[Stored items]
..............................
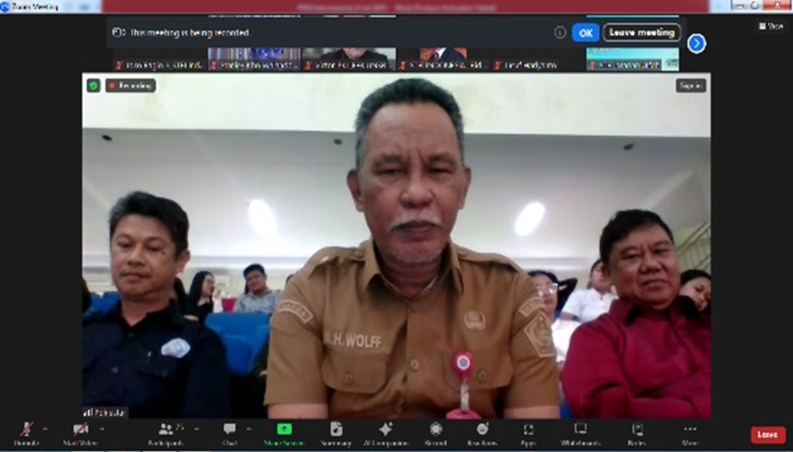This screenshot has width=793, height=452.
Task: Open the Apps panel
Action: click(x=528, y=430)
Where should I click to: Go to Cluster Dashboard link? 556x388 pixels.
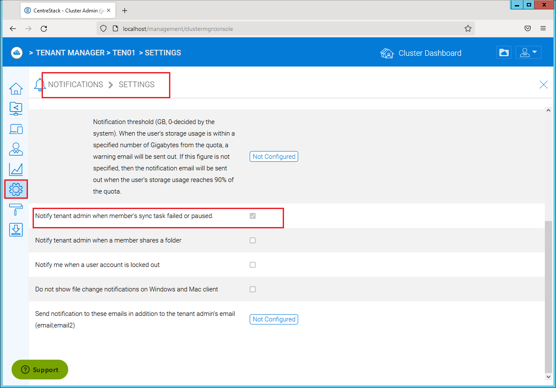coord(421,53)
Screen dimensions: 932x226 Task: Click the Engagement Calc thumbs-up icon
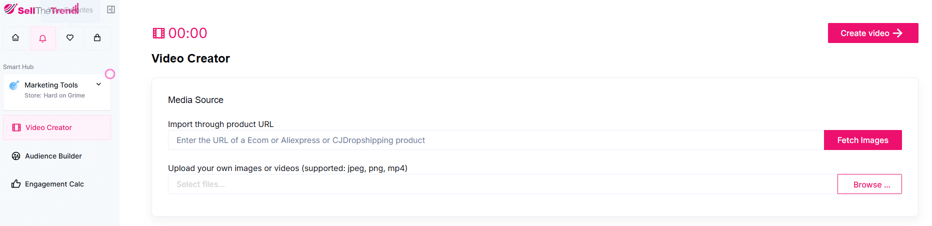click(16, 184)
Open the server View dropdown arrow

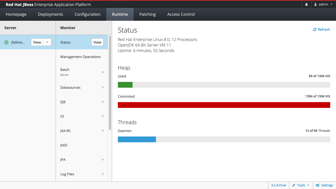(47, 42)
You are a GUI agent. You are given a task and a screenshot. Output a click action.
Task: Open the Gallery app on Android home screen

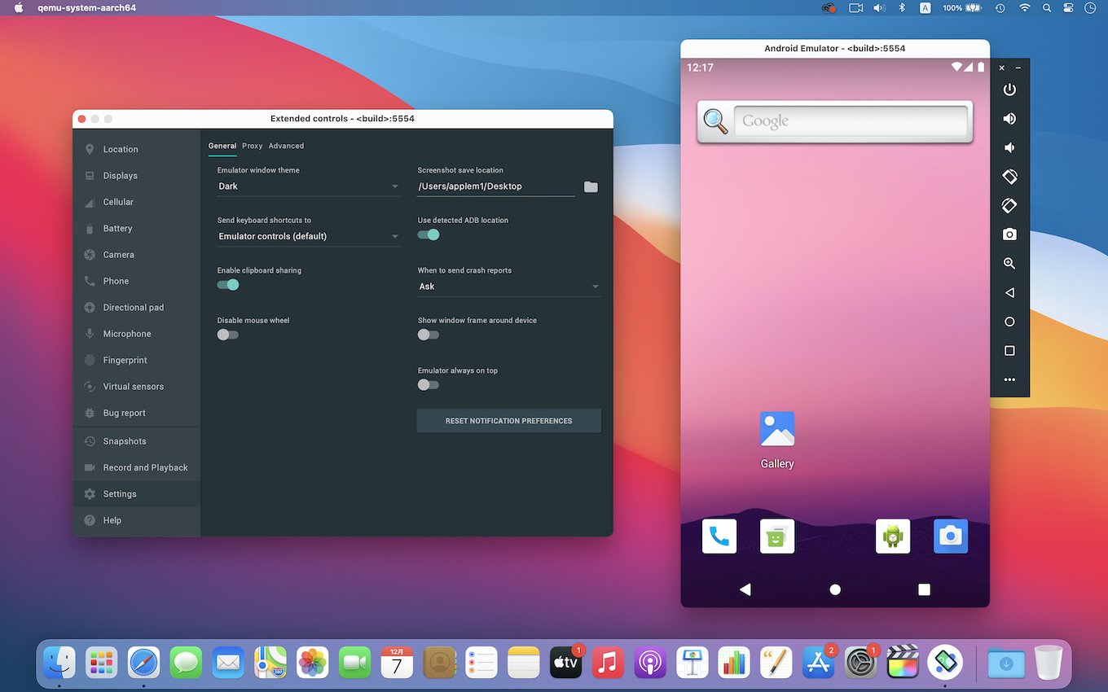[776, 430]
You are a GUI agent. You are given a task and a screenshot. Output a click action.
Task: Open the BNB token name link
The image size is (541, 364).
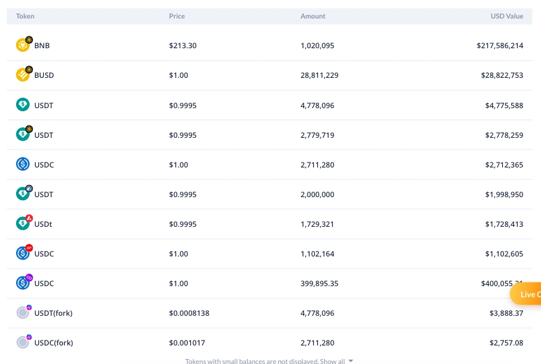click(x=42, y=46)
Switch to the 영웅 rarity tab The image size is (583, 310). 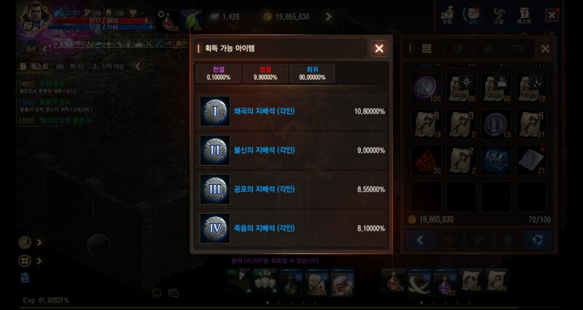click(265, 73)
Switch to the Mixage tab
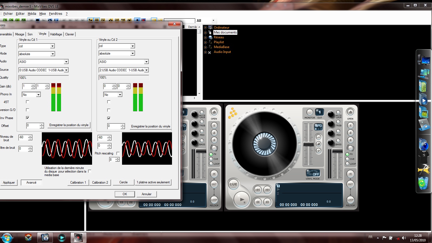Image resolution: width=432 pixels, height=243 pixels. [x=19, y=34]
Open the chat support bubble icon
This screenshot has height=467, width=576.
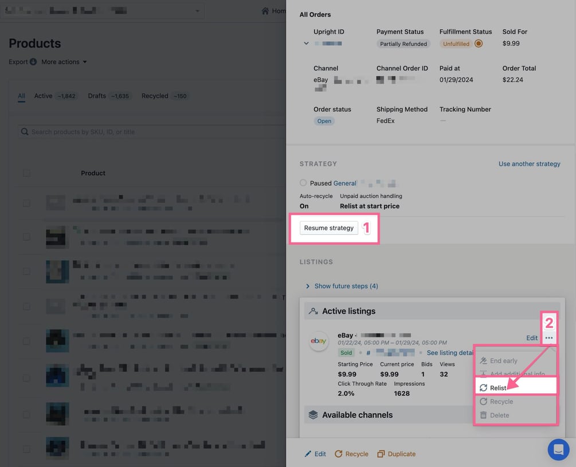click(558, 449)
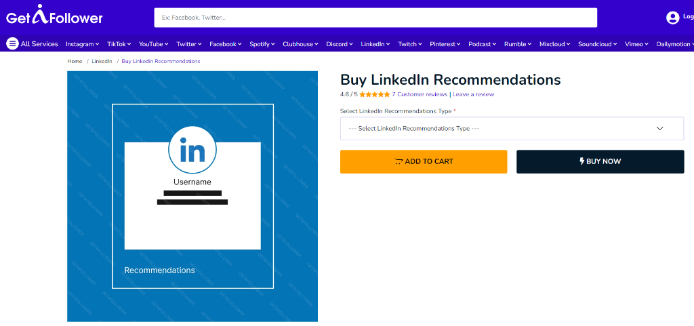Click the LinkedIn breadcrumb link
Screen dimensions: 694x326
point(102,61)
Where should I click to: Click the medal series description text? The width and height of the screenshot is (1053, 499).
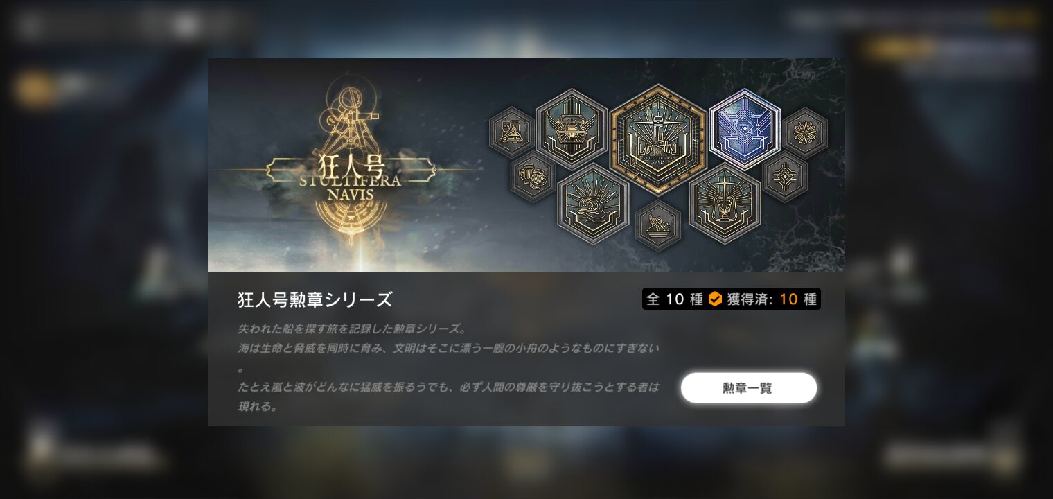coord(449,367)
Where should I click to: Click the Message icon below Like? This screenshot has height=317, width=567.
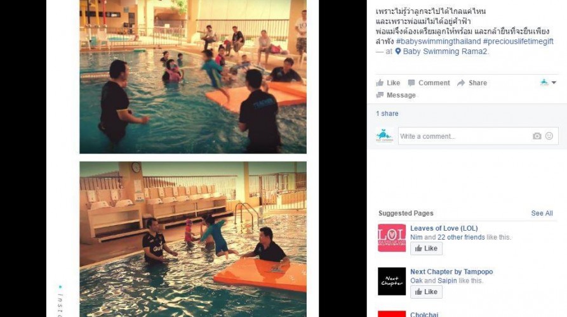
..............................
The lines from the one containing "Open the chat support bubble icon" through the final line of the data are to be repeated exactly, with both ends included and all pictures left out.

Open the chat support bubble icon
This screenshot has height=467, width=576.
click(558, 449)
Click the LinkedIn breadcrumb link
Screen dimensions: 694x326
point(102,61)
Where should I click to: Click the medal series description text? The width and height of the screenshot is (1053, 499).
coord(449,367)
Where should I click to: Click the Message icon below Like? This screenshot has height=317, width=567.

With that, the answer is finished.